ところが、ここ最近の価格は金とプラチナが逆転し「金」のほうが高くなっています。

なぜでしょう

まず、モノの値段が形成される理由(ファンダメンタル)を知る


まず、すべての取引の基本として、モノの値段は需要と供給のバランスで決まります。欲しい人と買いたい人の値段が折り合ったところで価格が決定します。
欲しい人がたくさんいて、売りたい人あるいは売るものが少なかった場合にはモノの価格は上がります。逆に売りたい人、売るものがたくさんあっても買いたい人、欲しい人が少なければモノの値段は下がります。
まずこれがすべての取引の基本です。
そして、モノの値段を形成する要因を「ファンダメンタル(ズ)」といいます。
商品の価格はこれからの予測を反映します。例えば、あるものが「手に入りにくくなる」と予測される場合値段が上がり、「これから市場に大量に供給される」と予測される場合には下がります。
また、これから需要が高まる(=欲しい人が増える)場合には値段が上がり、欲しい人が減る場合には下がります。

貴金属の「需要と供給」の要素

まず、需要の面から考えます。
貴金属は宝飾用だけが用途ではありません。工業用や歯科用などにも使われます。金やプラチナに投資する際には、どのような用途に使われ、それらの用途が今後どのように推移するのか、といったことも重要な要素です。

一方、供給面ではどうでしょう。
最大のキーワードは「稀少性」です。
金は古代エジプトや中国の出土品にも使われているように6000年の歴史があり、これまでに約17.6万トンが採掘されたといわれています。
まだ採掘されていない金の量は10万トン程度。そのうち採掘可能なのは5.2万トン程度。あと20年弱で取れなくなる計算です。(2013年GFMS調べ 東京商品取引所HP掲載データより)
プラチナは金に比べると歴史が浅いため、採掘量は4500トンで金の採掘量の3%以下です。また年間の採掘量も175トン程度で金の1/10以下。一方、このペースで採掘し続けた場合の可採年数は400年近いといわれています。
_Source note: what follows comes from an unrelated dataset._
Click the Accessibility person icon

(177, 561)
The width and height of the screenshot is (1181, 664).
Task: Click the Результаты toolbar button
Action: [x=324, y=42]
金とプラチナ、どちらも宝飾品に使われますが、金の宝飾品への利用率は48%程度、プラチナは35%程度です。
また大きな違いは、金の工業用利用は7.5%程度ですが、プラチナは60%が工業用です。ですので、プラチナの価格は世界経済の景気にも影響を受けます。プラチナを必要とする製品の生産量が高まれば需要も増えることになります。プラチナの工業需要の約半分は自動車の排ガス触媒用です。いま、自動車業界がEVへ急速に傾こうとしている中、プラチナの今後の需要はどうなるのか気になるところです。
また、プラチナは産出国の状況に影響を受けます。生産国が南アフリカとロシアの2国で世界全体の9割近くに達し偏っています。一方、金の最大産出国は中国(約450トン)ですが、100トン以上算出している国が9か国あり、プラチナに比べると偏りは少なくなっています。
(外務省HP掲載 出典:U.S.Geological Survey - Mineral commodity summaries 2017 Gold - World Mine Production and Reserves (2015) (アメリカ地質調査所「ミネラルコモディティサマリーズ 2017 金 - 世界の産出量と埋蔵量 2015年」)より)
もう一つの供給源として最近大きくなっているのはリサイクルです。廃棄されるものに含まれる貴金属を取り出し、再利用することで市場に供給される分が増えてきています。年を追うごとに再利用の取り出し技術が高まることで供給源として大きくなるでしょう。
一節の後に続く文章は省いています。